The judge noted the route to initiate demonetisation could have been through Parliament or by enacting an ordinance if maintaining secrecy was the imperative. Rapping the RBI Central Board for not meaningfully applying its mind, Justice Nagarathna said withdrawing such a large percentage of the cash in circulation left people in a severe financial crunch and resulted in socio-economic despair. It should be added that demonetisation and the Goods and Service Tax regime which came into being some seven months later flung the Indian economy a few furlongs back on its avowed journey to liberalization, undertaken since 1991.

The unfortunate people who died in queues had no respite from the gnawing and total fear that their cash savings of notes hidden behind kitchen sinks and in other home crannies were now no longer legal tender. Crowd behaviour before the Covid outbreak was atrocious, rife with line jumping, pushing, shoving and sneezing into other people’s faces without care. The chaos is all right in the course of the average day, but the deaths?

Reports said an elderly woman in Kerala committed suicide when she realised her stash of notes had been reduced to waste paper because she had missed the deadline to exchange them.
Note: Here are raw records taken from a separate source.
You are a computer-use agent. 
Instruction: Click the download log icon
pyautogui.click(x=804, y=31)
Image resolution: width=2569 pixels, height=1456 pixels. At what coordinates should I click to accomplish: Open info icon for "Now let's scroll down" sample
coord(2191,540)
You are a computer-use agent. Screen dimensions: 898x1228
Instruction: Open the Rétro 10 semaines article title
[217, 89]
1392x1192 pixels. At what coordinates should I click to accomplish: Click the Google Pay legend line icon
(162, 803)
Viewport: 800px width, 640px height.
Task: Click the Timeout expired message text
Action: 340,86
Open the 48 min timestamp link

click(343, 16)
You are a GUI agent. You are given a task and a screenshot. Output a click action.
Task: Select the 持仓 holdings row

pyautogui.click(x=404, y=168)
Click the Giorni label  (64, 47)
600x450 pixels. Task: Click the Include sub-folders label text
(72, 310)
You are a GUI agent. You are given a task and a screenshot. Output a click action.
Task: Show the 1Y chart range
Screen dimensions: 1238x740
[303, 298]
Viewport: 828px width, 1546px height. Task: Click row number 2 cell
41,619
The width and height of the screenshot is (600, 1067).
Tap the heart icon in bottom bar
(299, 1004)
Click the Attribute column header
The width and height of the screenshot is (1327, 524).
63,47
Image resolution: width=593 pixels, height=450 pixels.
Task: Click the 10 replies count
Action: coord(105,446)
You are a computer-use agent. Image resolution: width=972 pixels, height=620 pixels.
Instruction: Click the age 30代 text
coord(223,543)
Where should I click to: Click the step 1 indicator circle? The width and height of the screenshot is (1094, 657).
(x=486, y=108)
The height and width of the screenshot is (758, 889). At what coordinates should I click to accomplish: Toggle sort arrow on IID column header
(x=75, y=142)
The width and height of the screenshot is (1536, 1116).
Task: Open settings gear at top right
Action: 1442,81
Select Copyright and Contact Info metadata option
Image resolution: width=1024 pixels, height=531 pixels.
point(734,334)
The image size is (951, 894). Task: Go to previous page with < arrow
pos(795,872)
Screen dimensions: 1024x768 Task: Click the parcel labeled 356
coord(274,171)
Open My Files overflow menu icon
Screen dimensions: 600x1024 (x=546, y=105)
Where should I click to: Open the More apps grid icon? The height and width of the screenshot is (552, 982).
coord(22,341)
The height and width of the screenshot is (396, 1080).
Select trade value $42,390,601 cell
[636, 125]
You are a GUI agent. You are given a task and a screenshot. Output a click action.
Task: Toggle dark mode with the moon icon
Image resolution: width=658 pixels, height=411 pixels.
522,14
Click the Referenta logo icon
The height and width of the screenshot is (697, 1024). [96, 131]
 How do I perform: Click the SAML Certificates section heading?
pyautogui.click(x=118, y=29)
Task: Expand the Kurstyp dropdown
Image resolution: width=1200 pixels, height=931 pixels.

There was a 52-day window for this, the judgment noted, underlining how the demonetisation of 2016 was better than the one in 1978, when a similar exercise was given just 5 days. It is another matter that in 1978 the population was some 67 crore (yes, it was!) and the notes scrapped then were the high-value ones of Rs 1,000, Rs 5,000 and Rs 10,000. The estimated population in 2016 was 132.45 crore. The 1978 demonetisation was an attempt to get rid of black money by eliminating high-value currency through an Act of Parliament.The same reason was cited again in 2016, but didn’t have Parliament’s backing at that instant.

The claims of getting black money back into the monetary system died a quick death in 2016 when it was found that nearly the entire amount demonetised, the very same 86% of the currency then in circulation, returned to the system. Some planning it must have taken, there were conspiracy theories too. That earlier RBI Governor Raghuram Rajan quit due to the impending disaster that would inevitably befall India’s economy when the informal sector, which only lived on cash, was wiped out. That the bank’s then Deputy Governor Urjit Patel, later the Governor when demonetisation was effected, had signed the new notes long before demo, earlier in 2016. That there were microchips in the Rs 2,000 notes to alert the RBI to the black money that depraved individuals and terrorists had hoarded. The last claim, shot in a TV channel office, still remains vivid in recent cultural memory as a meme that will never be forgotten, even by an Indian version of Rip Van Winkle.

The RBI’s autonomy has been the subject of debate, but the dissenting judgment leaves no room for doubt that the word “autonomy” remains on paper. The bending of the country’s central bank and its mandarins to the State’s wishes was again visible when the RBI paid out a dividend of Rs 1.06 lakh crore in 2016-17 and 2017-18, the years when both demonetisation and GST had hit the economy in the gut.

The dissenting judge noted in the judgment that even if the process undertaken was bad in law and had greater intentions behind it, demonetisation cannot be reversed.

Like the many judgments that come ages after the pain and anguish of the incident moment have been forced into oblivion, this one too has run its course. The judges themselves had noted it was an academic exercise when the Constitution benches set up by former CJI UU Lalit assembled. It’s all academic, even the Ayodhya Babri Masjid verdict, if one looks at it after all that time and its fleeting nature.  

In a convocation address made a few months before he assumed charge as the 50th Chief Justice of India, Justice DY Chandrachud told students of the Gujarat Law University in Gandhinagar, “Never confuse the law with justice and what is just may not be always legal.”

The law has spoken in a voice pragmatic and pedantic. Justice lies in wait for another day.